A widely applied business model among software development companies is providing software development services for other businesses. Few of these companies know that they can still claim tax relief in this case too, just as they would be able to if they were developing software for their own purposes.
The tax relief on royalties has been available for almost twenty years and allows businesses that develop intellectual property, including patents, utility models and software, to benefit from corporate tax relief on the licensing or transfer of their intellectual property. The relief is 50% of the profit on the amount paid for the work done (the “consideration”), which allows the effective corporate tax burden to be reduced to 4.5%.
In addition to the corporate tax relief, the consideration that is classed as a royalty is not subject to local business tax, either.
Royalties tax relief for all
Obviously, companies that sell software products developed by themselves can take advantage of the above forms of relief. Other businesses, however, prefer to carry out developments on a project basis, based on concrete specifications provided by the customer – often by simply providing programming and other staff capacities under a time and materials (T&M) contract. In the case of the latter models, many believe that they cannot claim relief, saying that “the intellectual product is not created by them but by their customer”. This assumption is, however, mistaken. Regardless of whose idea the development is based on, the intellectual property is always, in legal terms, created by the company that carries out the actual development. This is the case even if the parties have stipulated in the contract that all rights arising from the development will be “directly” held by the customer. Even in such case, the resulting copyright must be transferred, and part of the consideration received is necessarily classified as a royalty, subject to tax relief, at the company that carried out the development.
Thoroughness is key
It is important to emphasise that although the relief is available to essentially all software development companies, more is needed if they are to actually benefit from it. Thus, firstly, a contract that is written in sufficient detail and which contains the key phrases required by the tax authority (NAV). Secondly, documentation and calculations from which the consideration eligible for the relief can be derived. In addition, the companies also need to be aware of the practices applied by the tax authority. Under these practices, only a part of the consideration received for this type of activity – 80%, if the conditions are met – is classified as a royalty, with the remaining 20% taxed as “normal” remuneration for the work done.

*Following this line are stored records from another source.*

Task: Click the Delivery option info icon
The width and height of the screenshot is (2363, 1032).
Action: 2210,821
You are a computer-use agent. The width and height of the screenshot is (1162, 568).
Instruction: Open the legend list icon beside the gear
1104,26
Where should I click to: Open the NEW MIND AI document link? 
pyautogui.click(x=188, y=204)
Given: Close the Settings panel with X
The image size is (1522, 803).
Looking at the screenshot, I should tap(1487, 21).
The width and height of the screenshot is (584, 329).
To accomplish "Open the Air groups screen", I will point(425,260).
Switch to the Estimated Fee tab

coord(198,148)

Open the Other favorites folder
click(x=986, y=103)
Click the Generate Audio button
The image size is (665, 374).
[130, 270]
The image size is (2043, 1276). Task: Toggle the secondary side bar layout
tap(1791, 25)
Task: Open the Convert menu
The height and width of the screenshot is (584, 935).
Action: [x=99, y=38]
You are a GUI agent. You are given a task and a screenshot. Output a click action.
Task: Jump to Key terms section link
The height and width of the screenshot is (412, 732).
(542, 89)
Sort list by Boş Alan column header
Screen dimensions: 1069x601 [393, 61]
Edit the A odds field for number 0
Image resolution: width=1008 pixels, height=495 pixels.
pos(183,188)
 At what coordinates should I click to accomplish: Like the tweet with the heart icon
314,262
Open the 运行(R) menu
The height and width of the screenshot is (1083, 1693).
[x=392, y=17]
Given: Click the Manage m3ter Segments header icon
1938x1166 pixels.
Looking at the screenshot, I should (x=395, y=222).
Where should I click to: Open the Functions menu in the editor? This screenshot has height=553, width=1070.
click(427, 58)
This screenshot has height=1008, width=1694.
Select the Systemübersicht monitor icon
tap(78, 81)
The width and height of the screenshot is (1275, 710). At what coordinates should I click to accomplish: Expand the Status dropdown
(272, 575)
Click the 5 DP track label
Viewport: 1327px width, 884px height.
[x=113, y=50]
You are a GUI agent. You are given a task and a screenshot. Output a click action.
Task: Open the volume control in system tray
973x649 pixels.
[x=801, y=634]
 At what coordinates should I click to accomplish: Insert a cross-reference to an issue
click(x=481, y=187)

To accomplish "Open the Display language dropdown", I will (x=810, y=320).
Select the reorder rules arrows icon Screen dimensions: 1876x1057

Royalty and R&D tax relief together?
The icing on the cake is that the tax relief on royalties may be applied for together with R&D tax relief. Therefore, if the software development is also classified as R&D, then the R&D costs can be counted twice (and in some cases three times) for the purpose of reducing the corporate tax base. Moreover, if the development is classified as R&D, additional local business tax relief may also be available and, in certain cases, it may even be possible to reduce the amount of social security contributions paid on the employees concerned.